WORK ORDER
The required output is the exact run of lines from the one that contains "The height and width of the screenshot is (1059, 1148)." to the end of the data, with every picture left out.

[EXTRACTED RECORDS]

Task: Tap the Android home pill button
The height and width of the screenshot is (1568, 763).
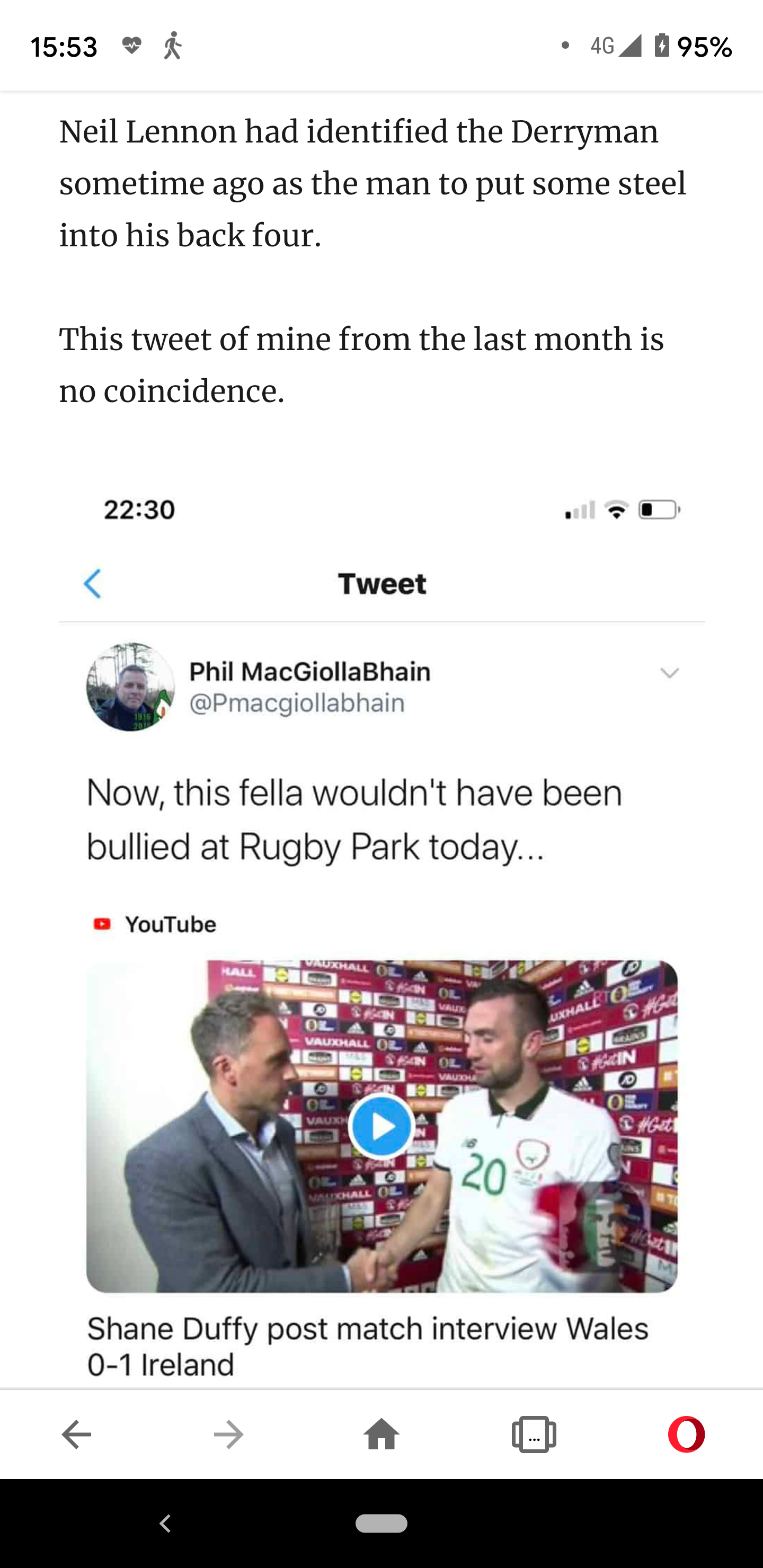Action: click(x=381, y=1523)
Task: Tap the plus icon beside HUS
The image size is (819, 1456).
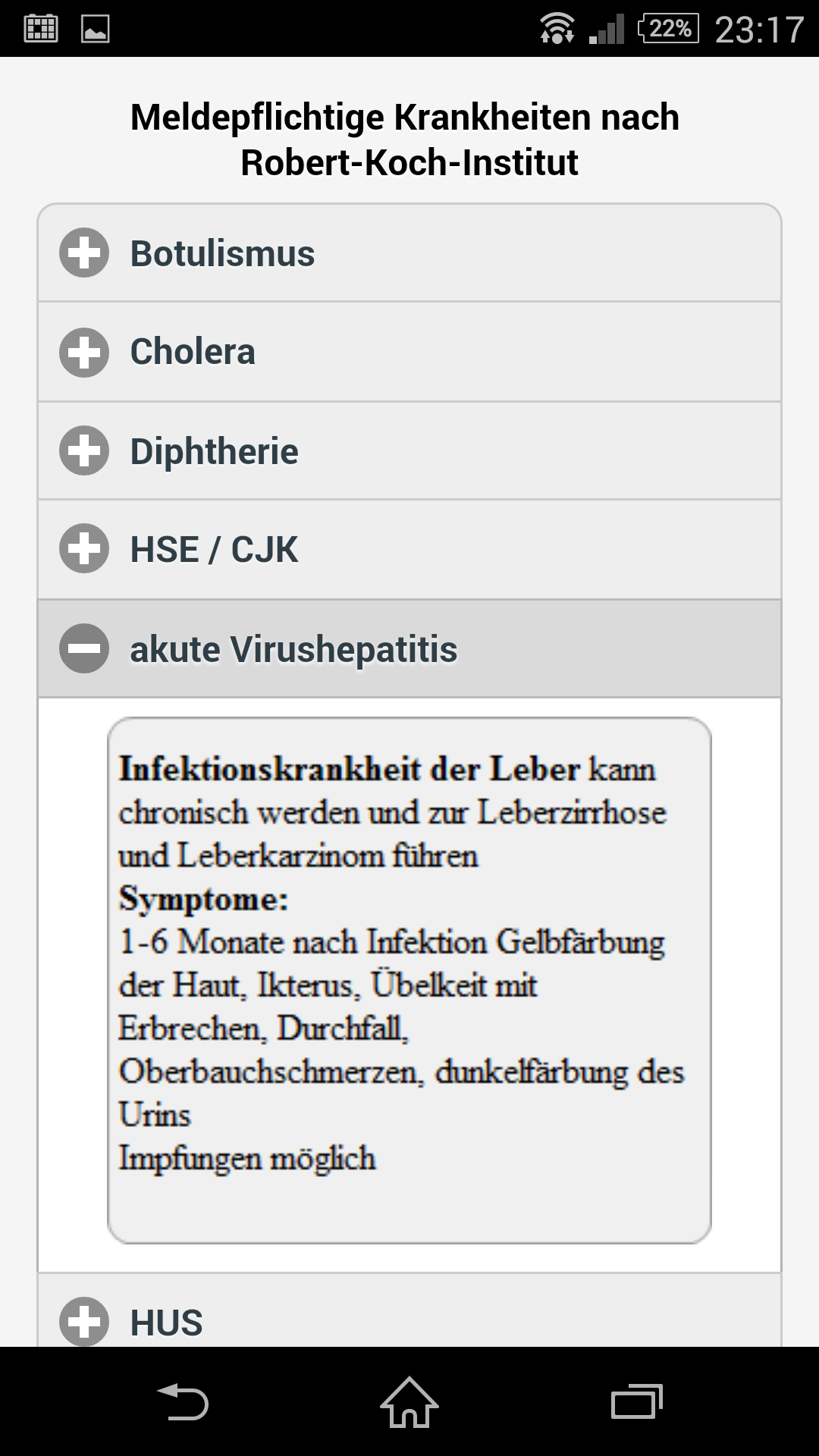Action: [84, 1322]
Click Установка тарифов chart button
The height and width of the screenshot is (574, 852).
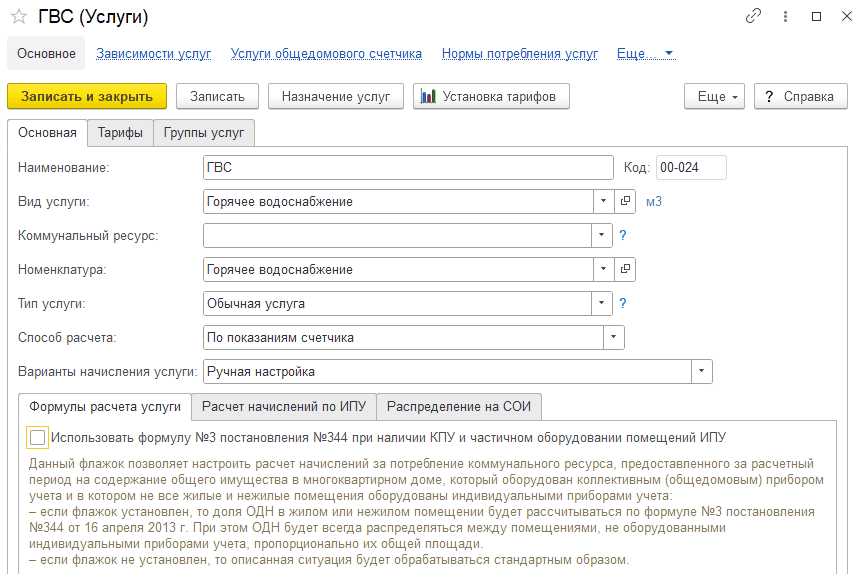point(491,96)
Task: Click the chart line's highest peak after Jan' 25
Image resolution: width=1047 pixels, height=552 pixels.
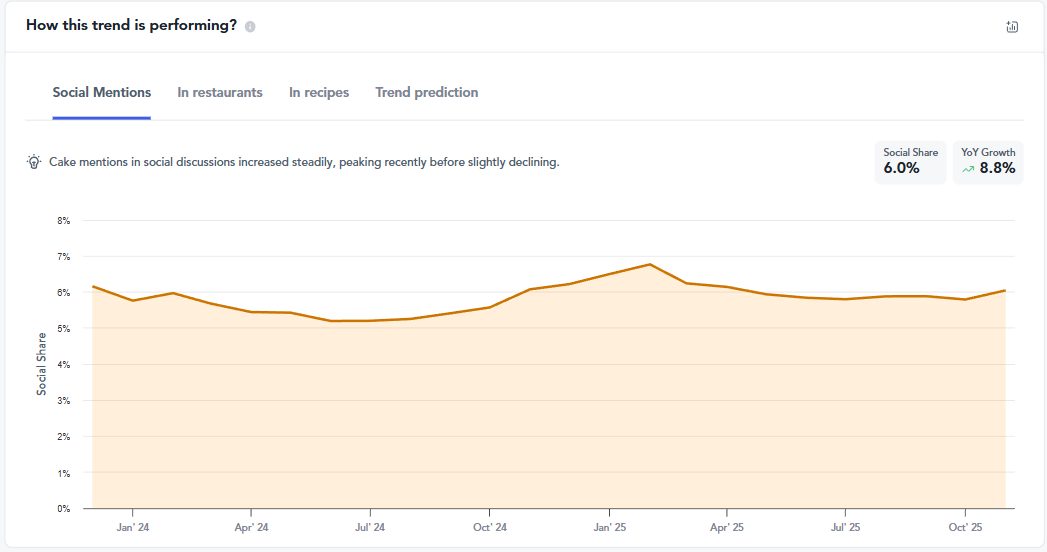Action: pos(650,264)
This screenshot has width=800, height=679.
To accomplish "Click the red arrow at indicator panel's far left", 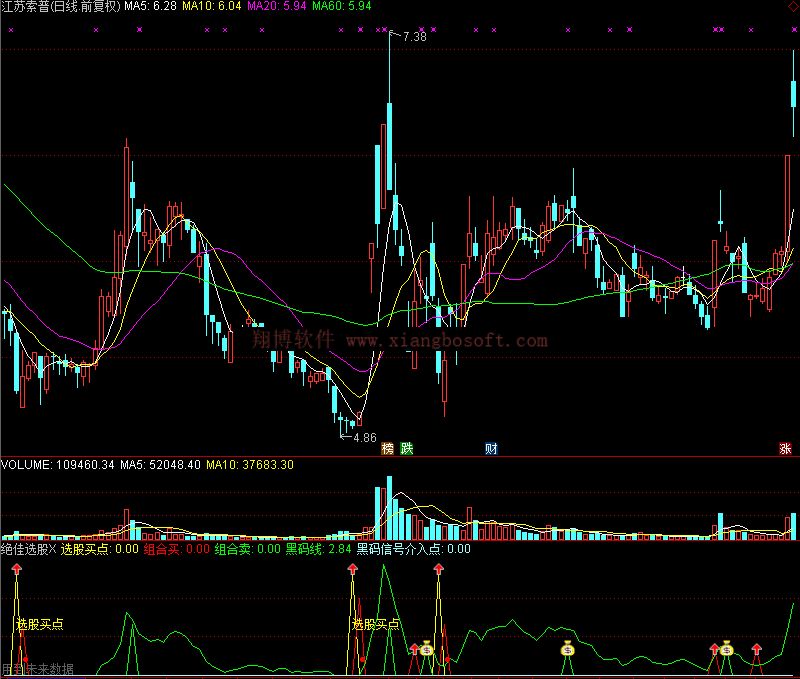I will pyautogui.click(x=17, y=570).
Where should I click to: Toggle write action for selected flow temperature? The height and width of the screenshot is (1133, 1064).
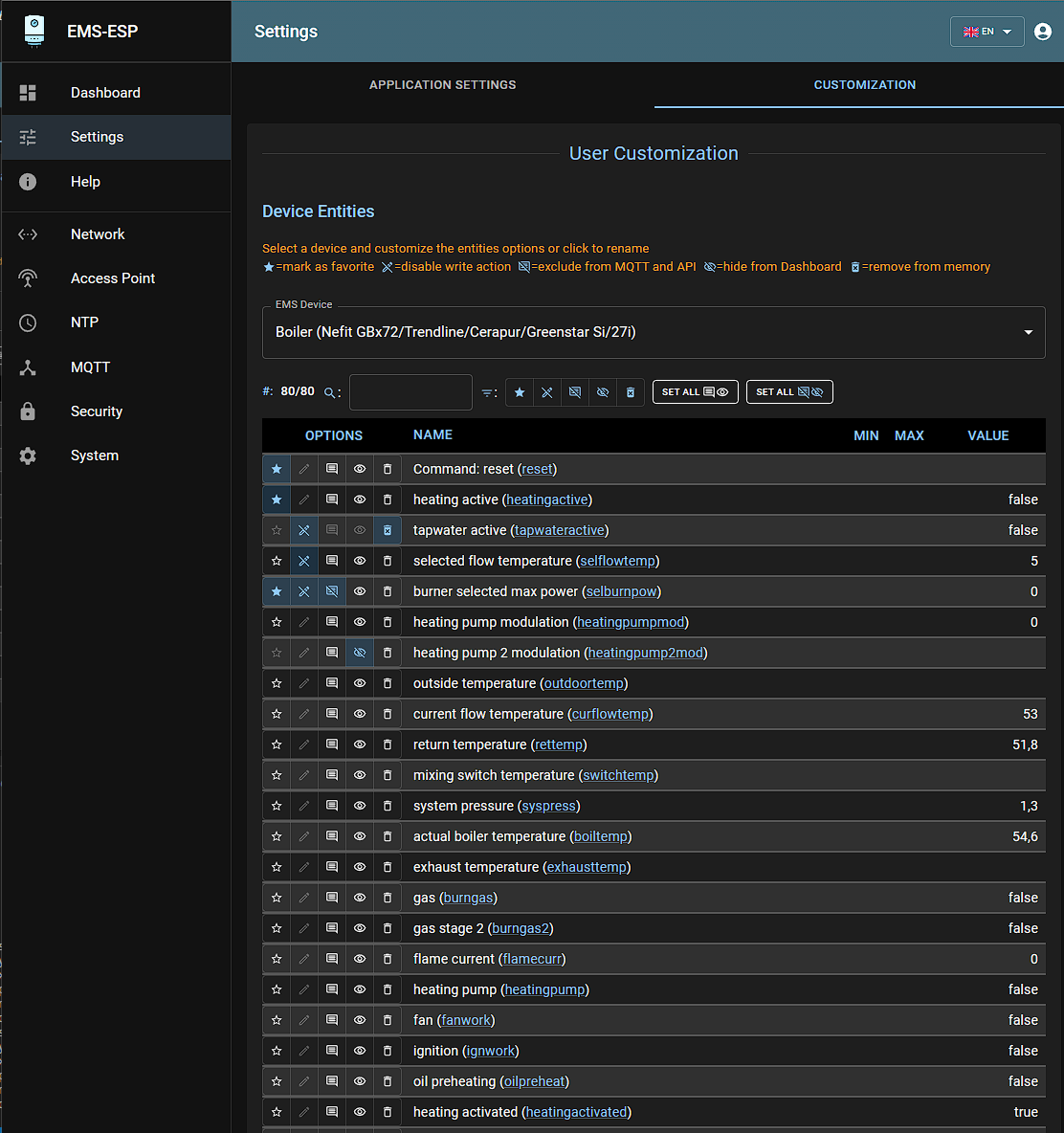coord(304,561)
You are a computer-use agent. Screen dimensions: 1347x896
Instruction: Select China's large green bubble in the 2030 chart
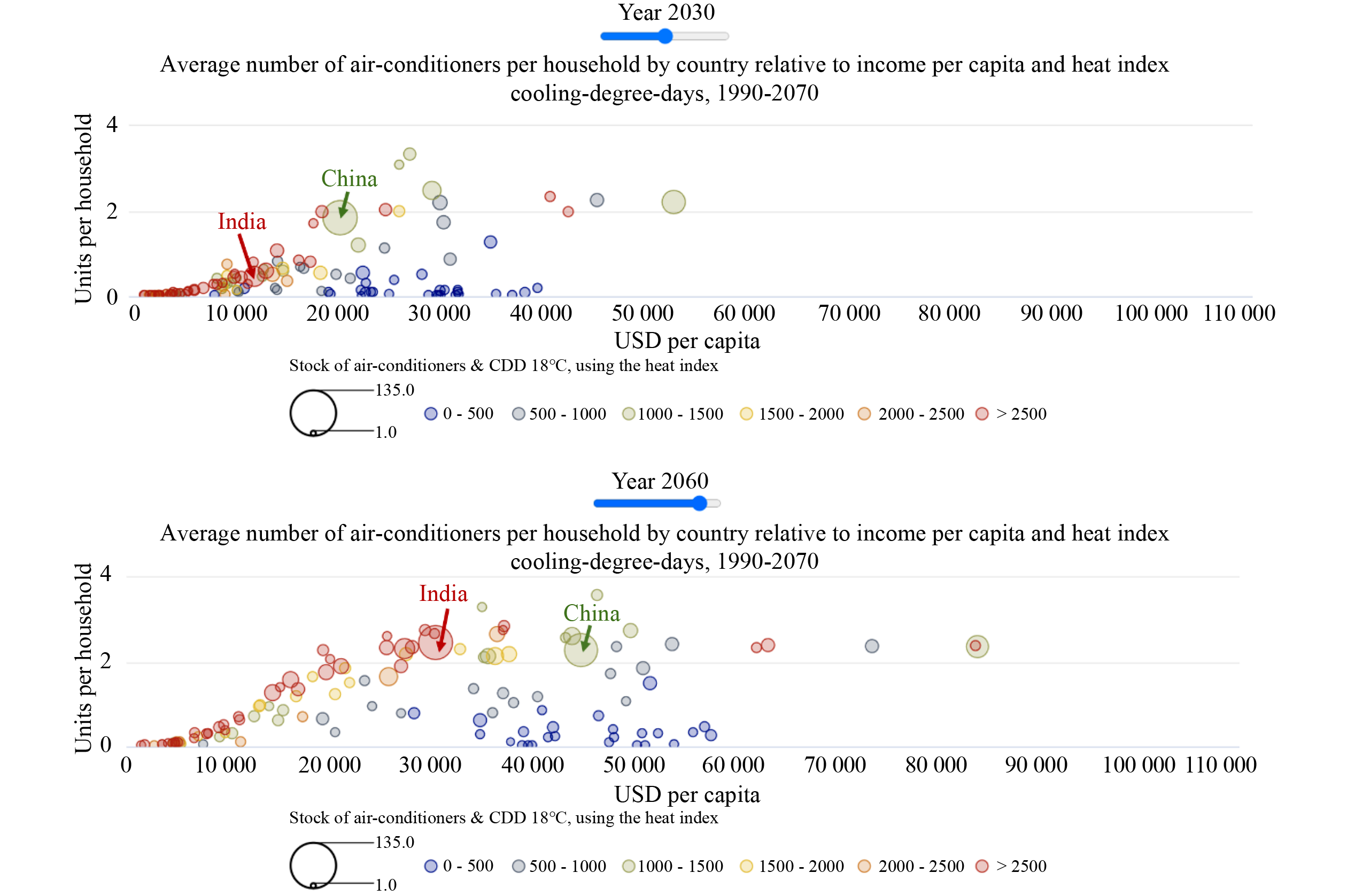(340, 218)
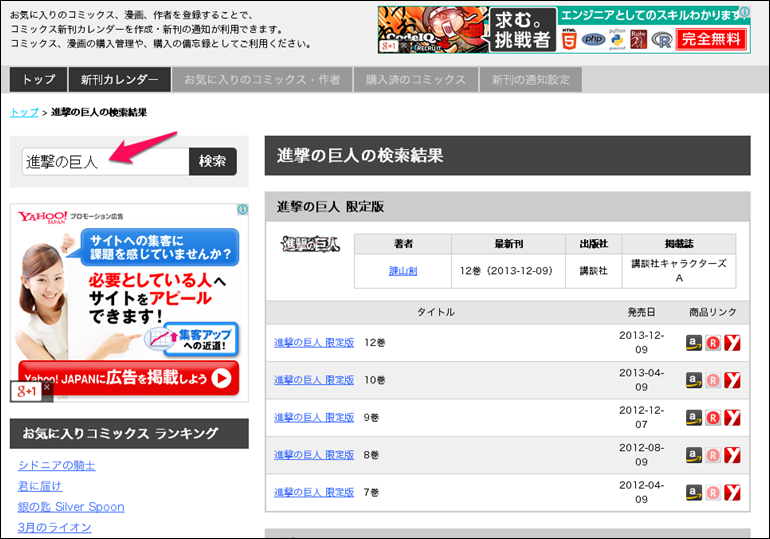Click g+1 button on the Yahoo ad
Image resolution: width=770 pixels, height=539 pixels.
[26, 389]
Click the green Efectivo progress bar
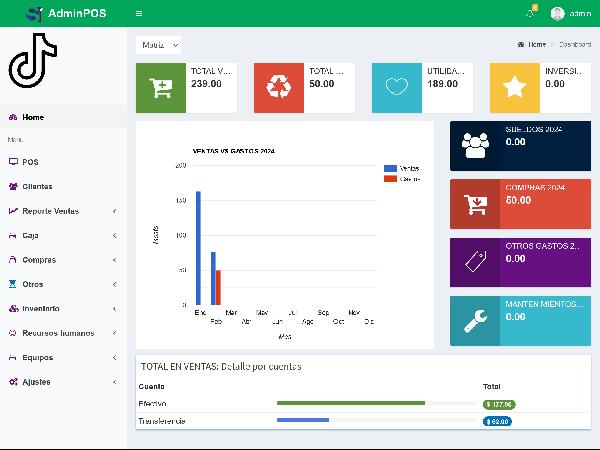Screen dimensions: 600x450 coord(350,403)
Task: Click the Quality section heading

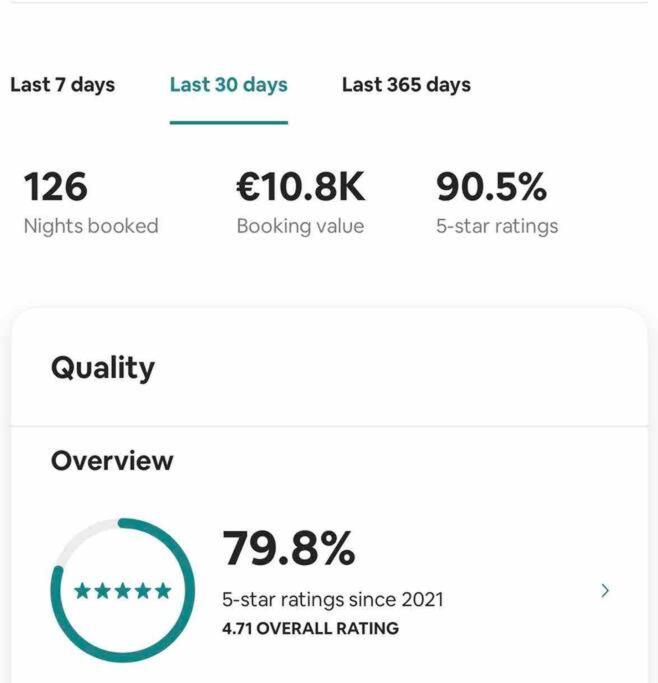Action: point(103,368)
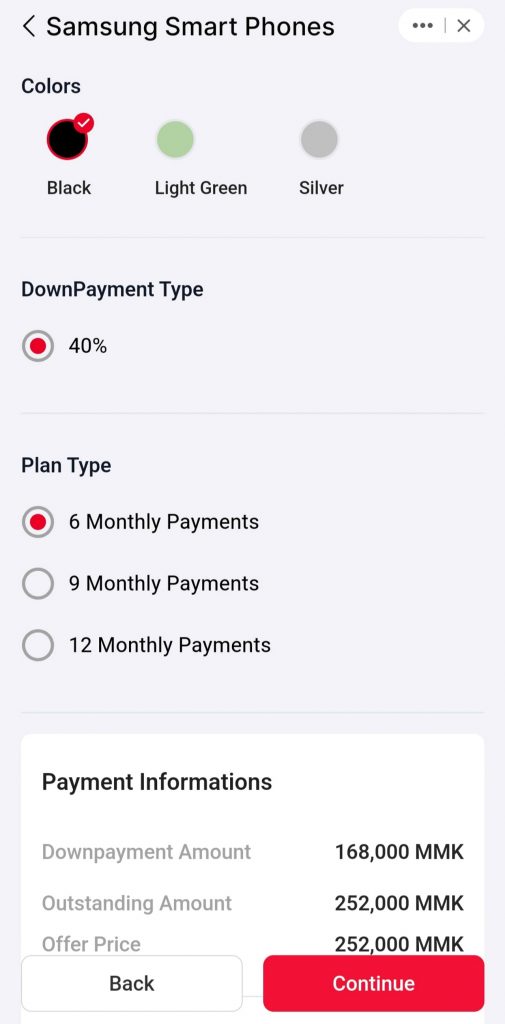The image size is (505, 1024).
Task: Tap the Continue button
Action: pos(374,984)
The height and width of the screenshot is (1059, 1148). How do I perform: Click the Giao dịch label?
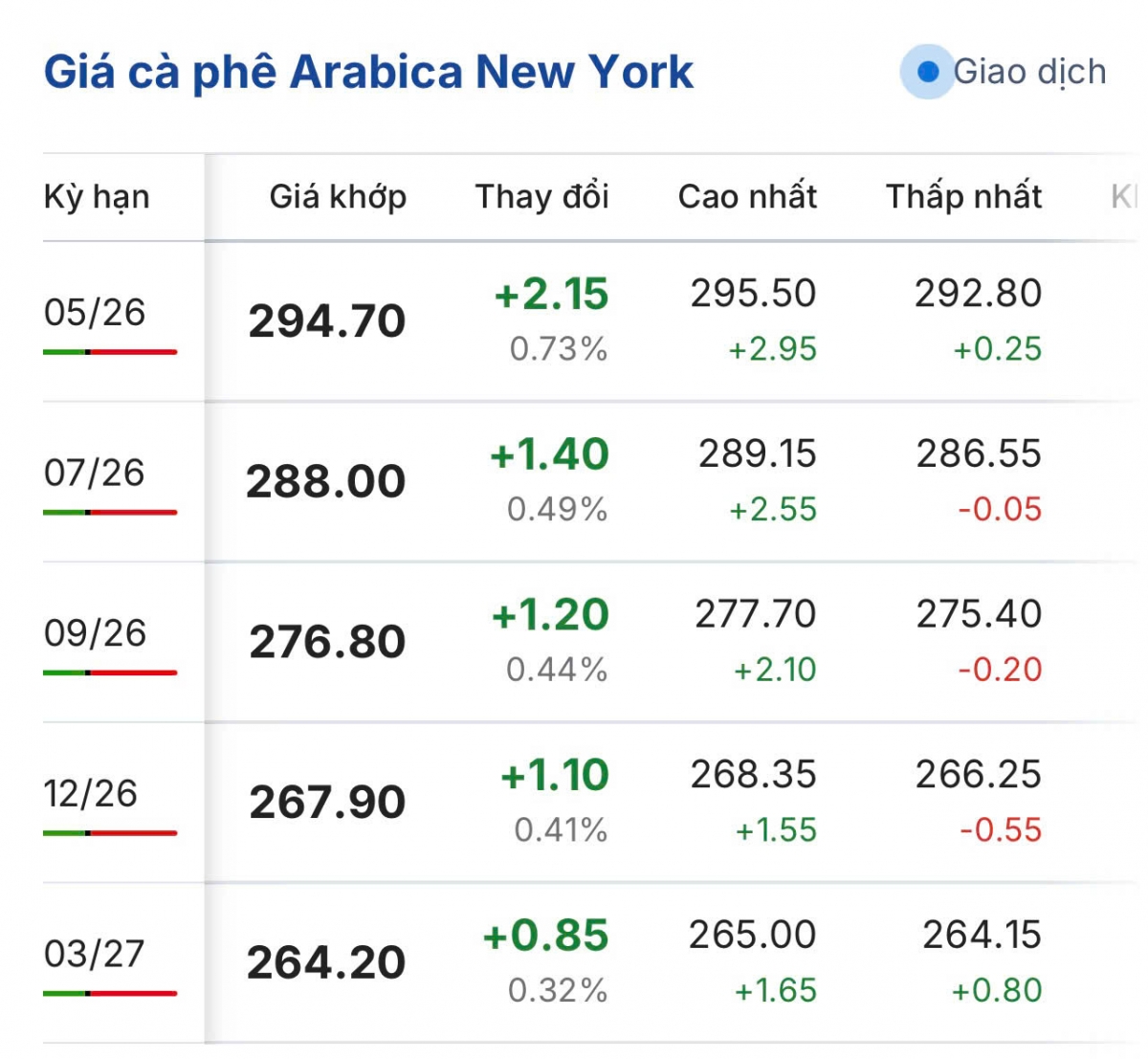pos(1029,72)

[/EXTRACTED RECORDS]

RESPONSE AREA
The height and width of the screenshot is (1059, 1148). How do I perform: Click the Giao dịch label?
pos(1029,72)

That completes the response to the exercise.